The EU's chief Brexit negotiator told TDs and senators that he will work to avoid a hard border in Ireland
The EU's chief Brexit negotiator Michel Barnier has warned that the UK leaving the EU changes the union's border - but he insisted he will work "to avoid a hard border".
Mr Barnier - who has previously served as a European Commissioner and held various French cabinet positions - will hold a private meeting with Enda Kenny after the special joint sitting at Leinster House.
He has already been in Dublin, seven months ago during a tour of European capitals.
This two-day trip will include a visit to the North and the border region, with the aim of getting a clearer vision of just how Brexit will affect Ireland.
Today Mr Barnier is south of the border, where he enjoyed a rare honour in Leinster House - making a speech to a joint sitting of the Dáil and Seanad.
Such an opportunity has previously been afforded to the likes of Nelson Mandela, Bill Clinton and Tony Blair.
Mr Barnier told the gathered politicians: "Ireland is stronger in the union, and the EU is stronger with Ireland.

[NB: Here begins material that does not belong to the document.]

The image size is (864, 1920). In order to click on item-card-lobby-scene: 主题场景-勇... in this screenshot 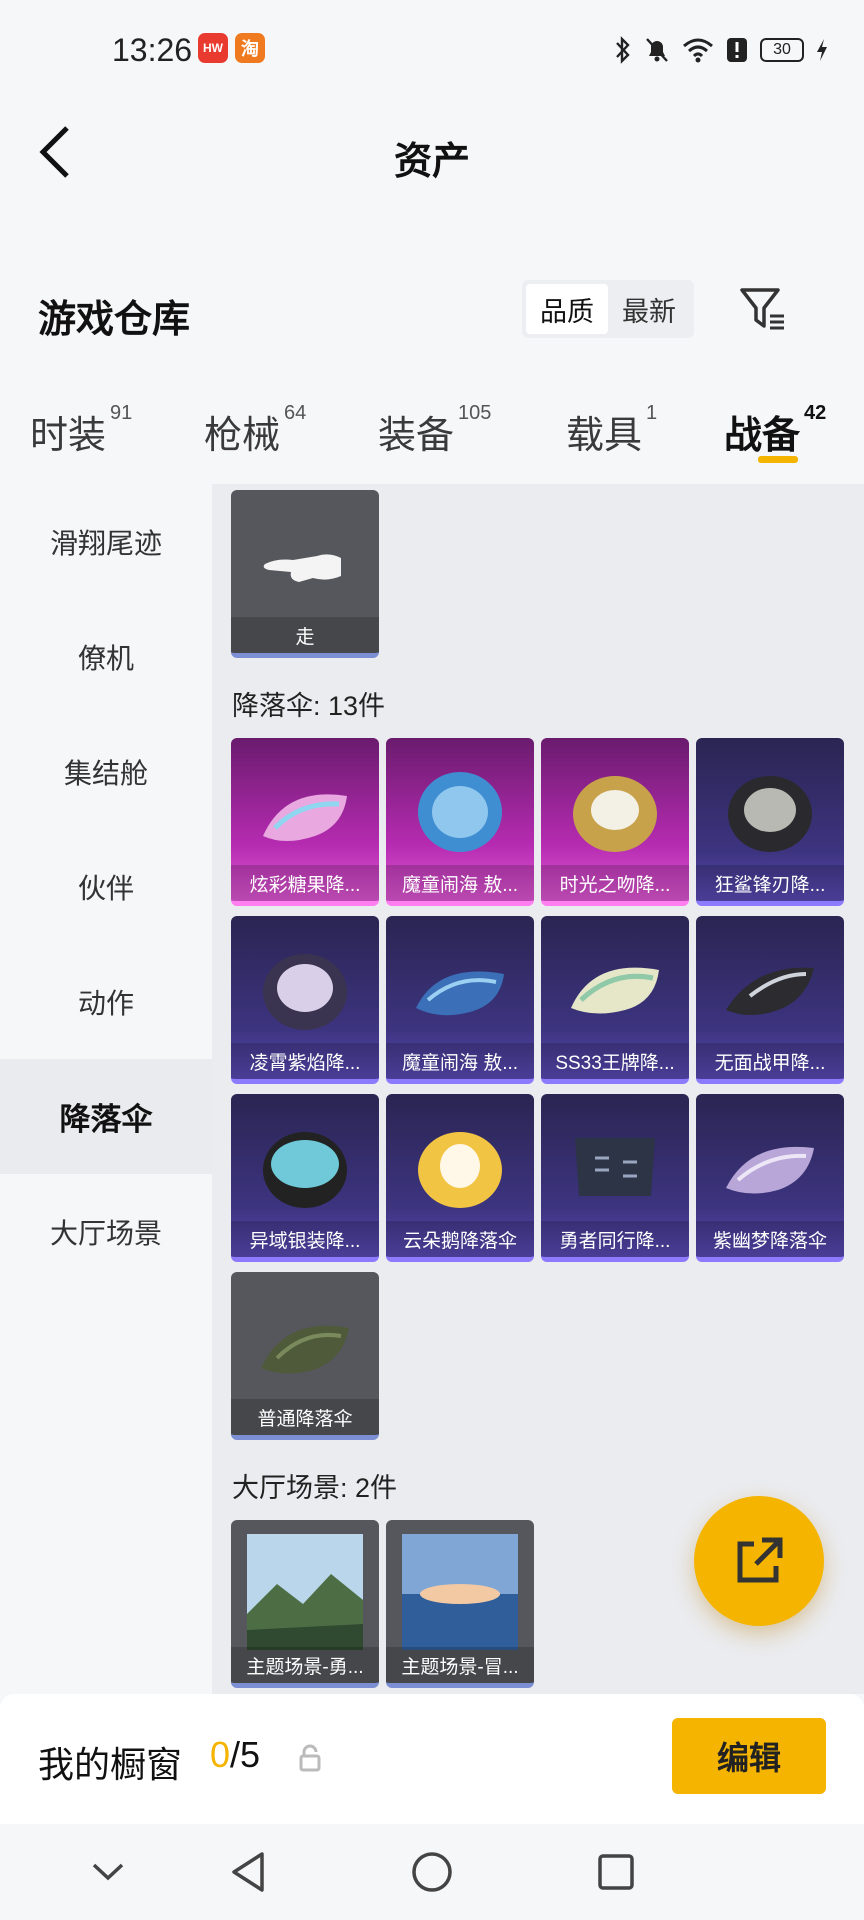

"I want to reassure the Irish people, in this negotiation Irish interests will be the union's interests."
He stressed that the Irish border will be one of his three priorities in the first phase of negotiations with the UK.
He noted: "If the conditions are right, a close partnership with the UK is in everybody's interest - and in Ireland's interest in particular."
He called for talks to take place with 'mutual respect' and 'without aggressivity', arguing: "If we are open to finding solutions, there is no reason why a strong Europe cannot maintain a strong relationship with the UK."
The veteran French politician assured TDs and senators that he would work to avoid a hard border despite the unavoidable changes to the existing EU border.
He warned that there would be consequences from Brexit, including to the remaining EU member states - but he insisted that nothing in the process should put the peace process at risk.
"I want to listen to the concerns of the Irish people, but I also want to pass on a message of hope and determination," he stressed, saying he is determined to reach a deal with the UK.
Mr Barnier cited a number of benefits of EU membership, saying: "Irish airlines have been the first to take advantage of [EU airspace] benefits, and have profoundly changed the market.
"I experienced it firsthand myself when I flew to Dublin yesterday night, on a well-known low-cost carrier. Still no coffee, but a little bit more seat space than before."
Mr Barnier will this afternoon hold a private meeting with the Taoiseach in Government Buildings.
Meanwhile, business group IBEC met with Mr Barnier earlier this morning.
CEO Danny McCoy said: "There is a welcome recognition in Brussels of the unique risks Brexit presents to Ireland. These now need to be directly and explicitly addressed in negotiations and in the terms of a future EU-UK trade deal.
"Tailored Irish provisions will need to cover free movement of people, but also the massive trade exposure of key sectors and the potential impact on highly integrated cross-border supply chains."